= Exercise instructions =
With pictures left out, set down exactly the lines from the line containing "This screenshot has width=1692, height=952." through the last line of the data.

= Collected data entries =
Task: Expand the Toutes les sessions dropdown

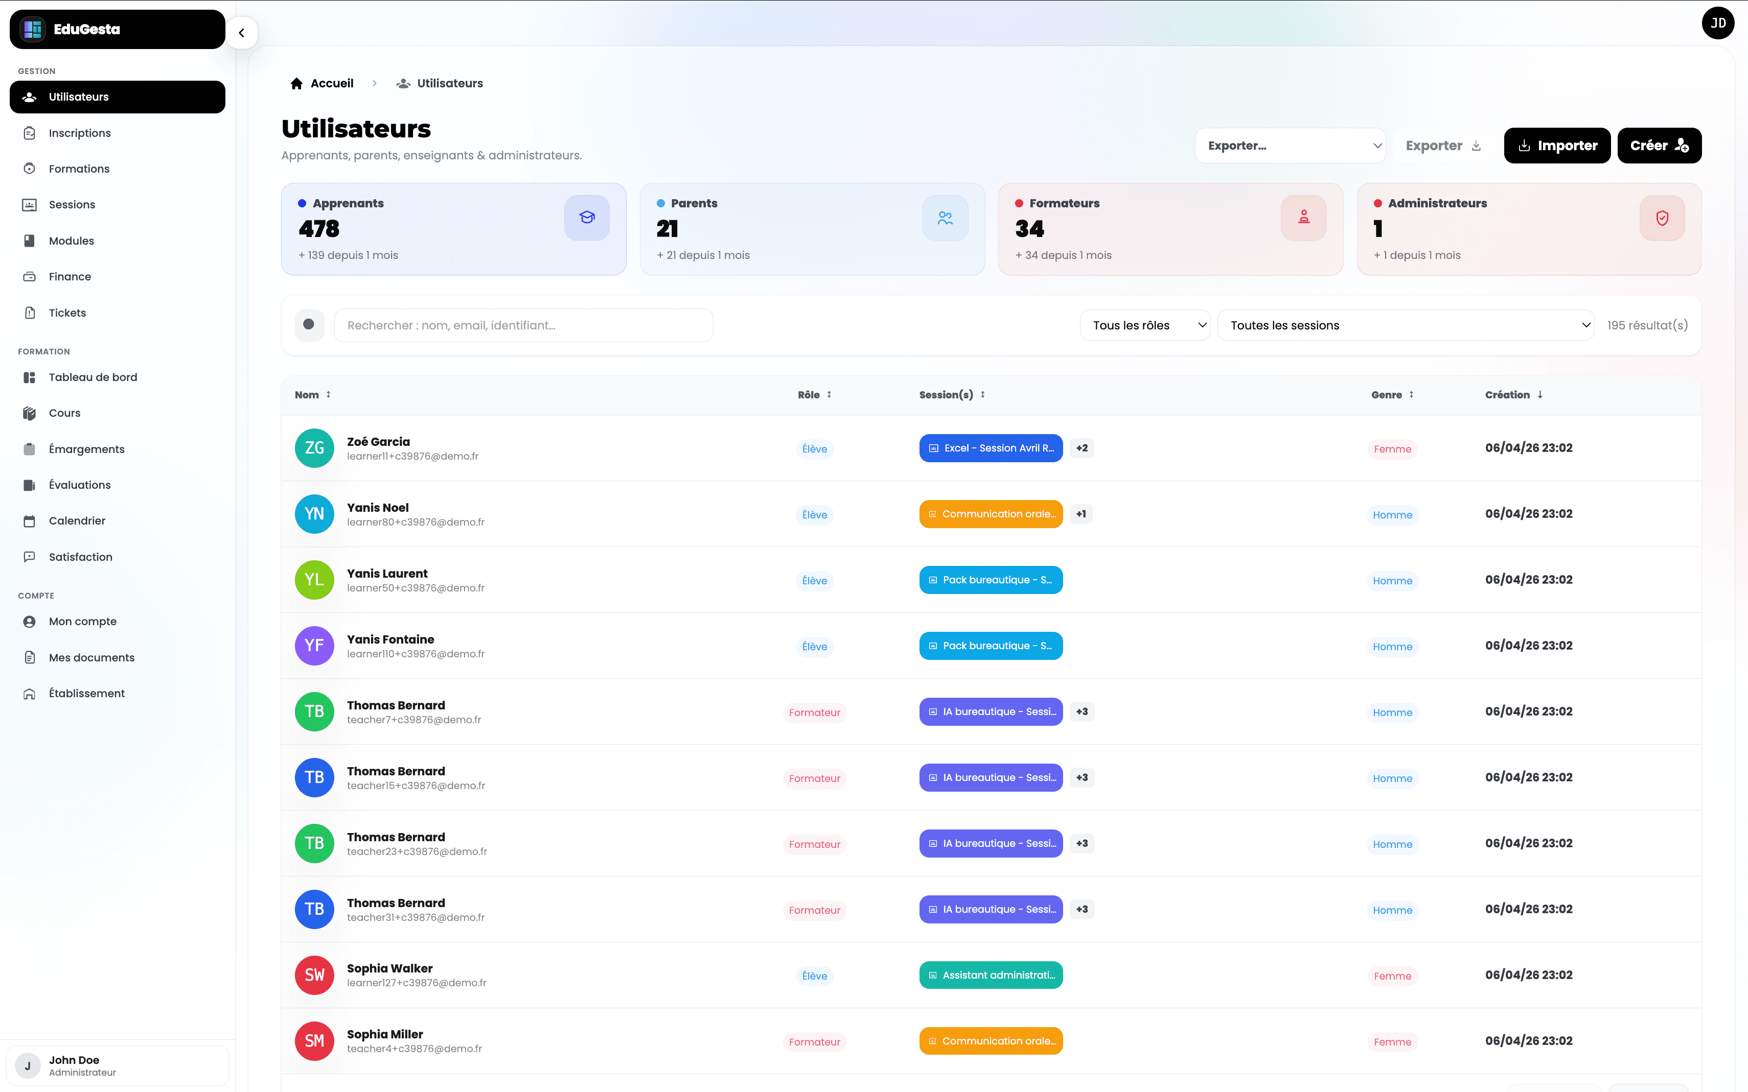Action: click(x=1405, y=325)
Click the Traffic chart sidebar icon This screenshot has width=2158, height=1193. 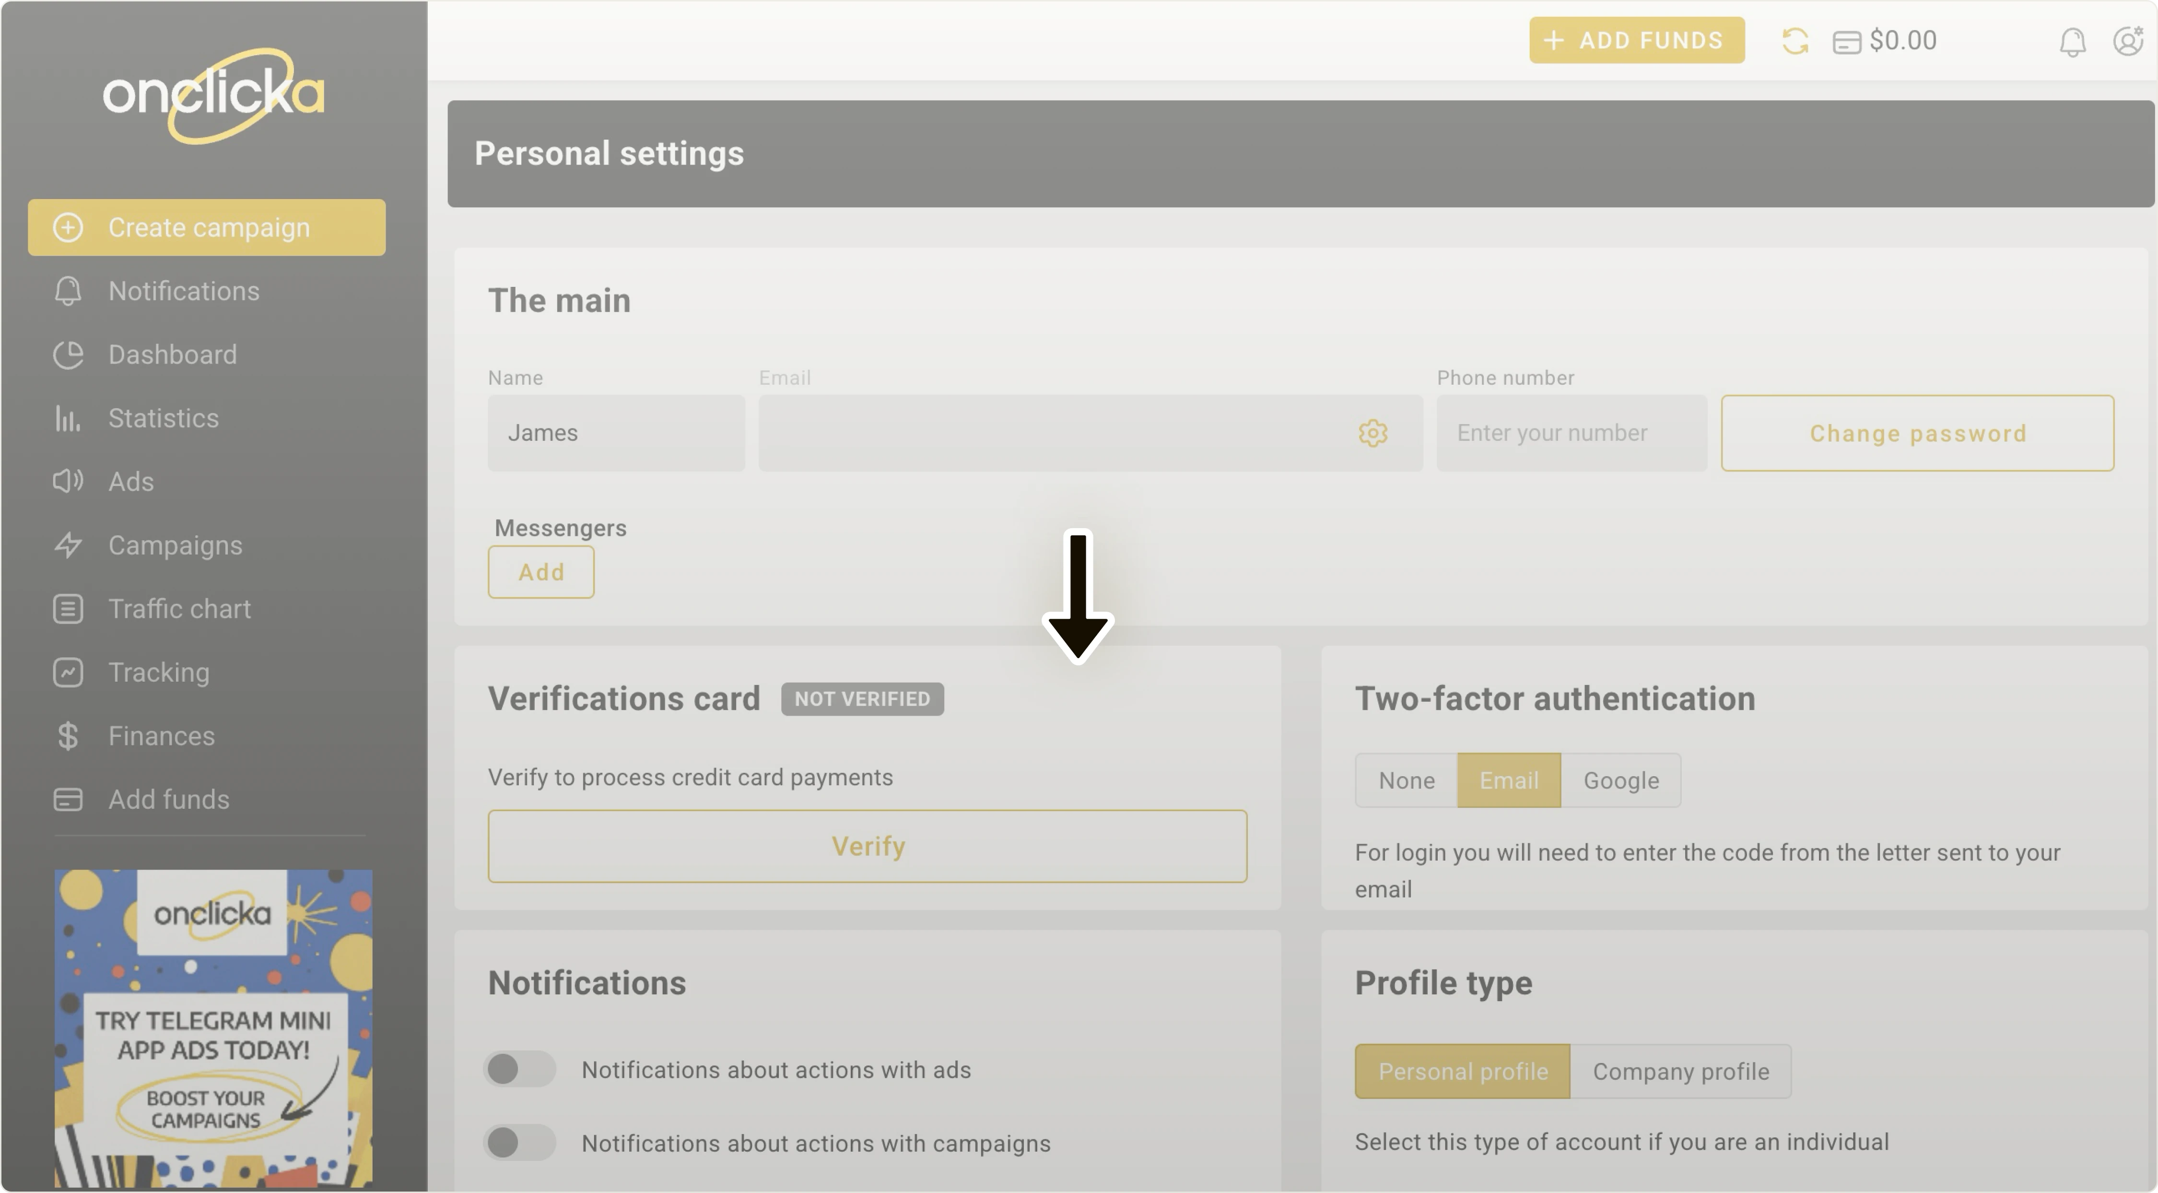68,609
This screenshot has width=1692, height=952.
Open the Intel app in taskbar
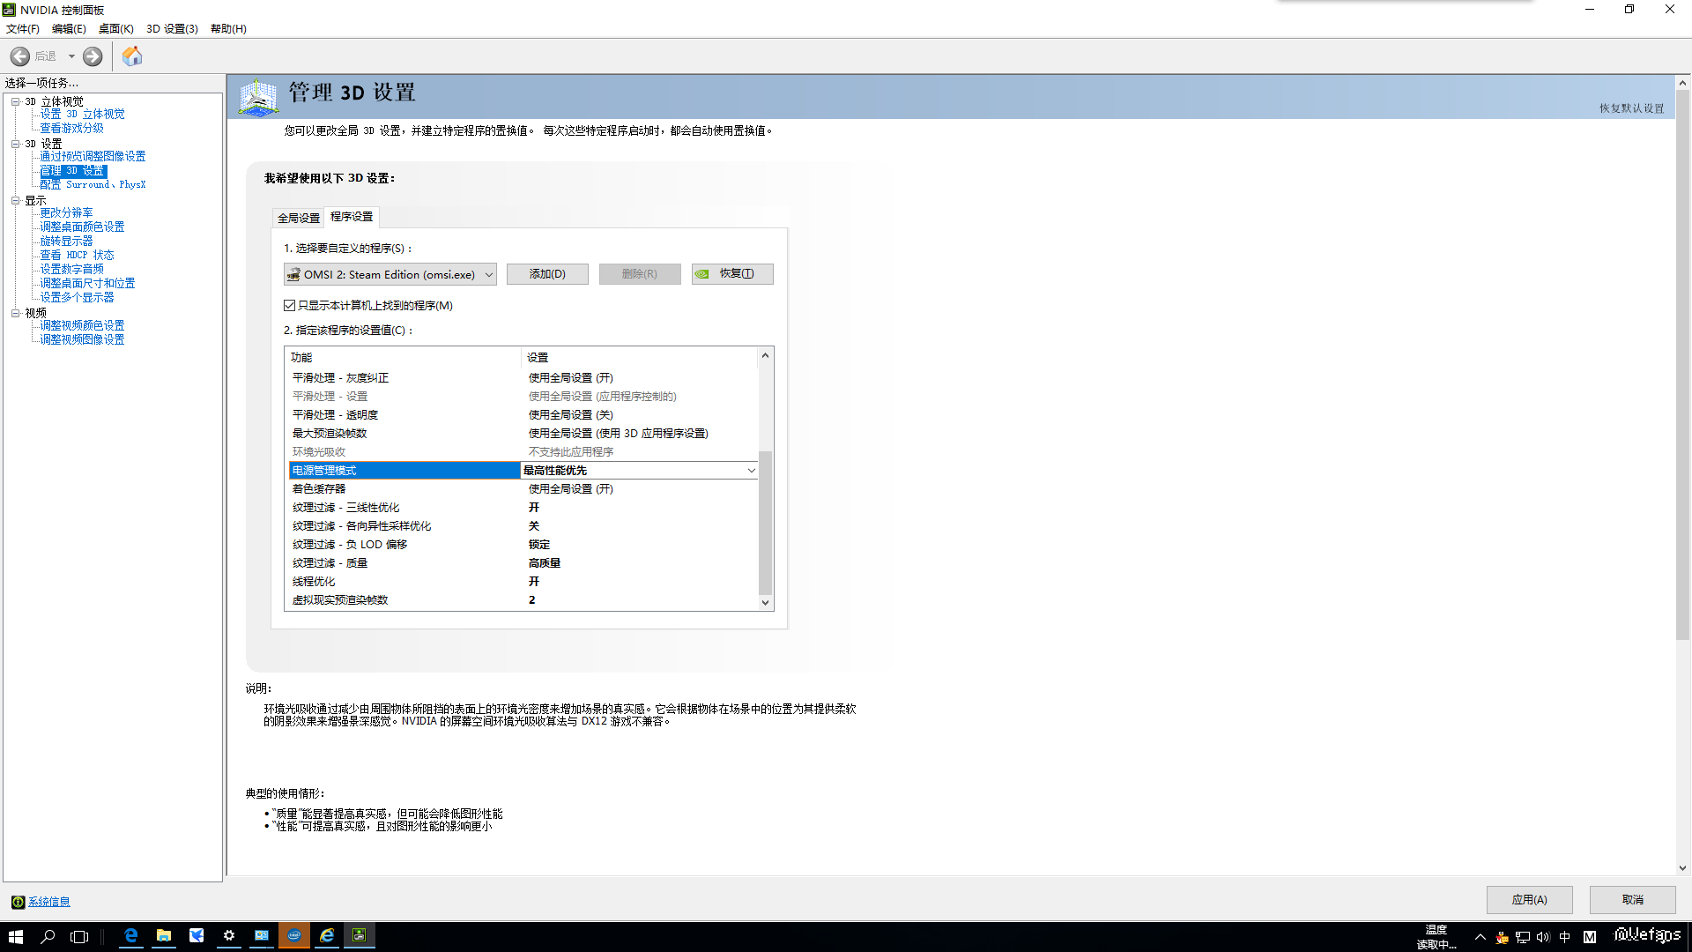[294, 935]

= Result for this task =
This screenshot has width=1692, height=952.
Open the Intel app in taskbar
[294, 935]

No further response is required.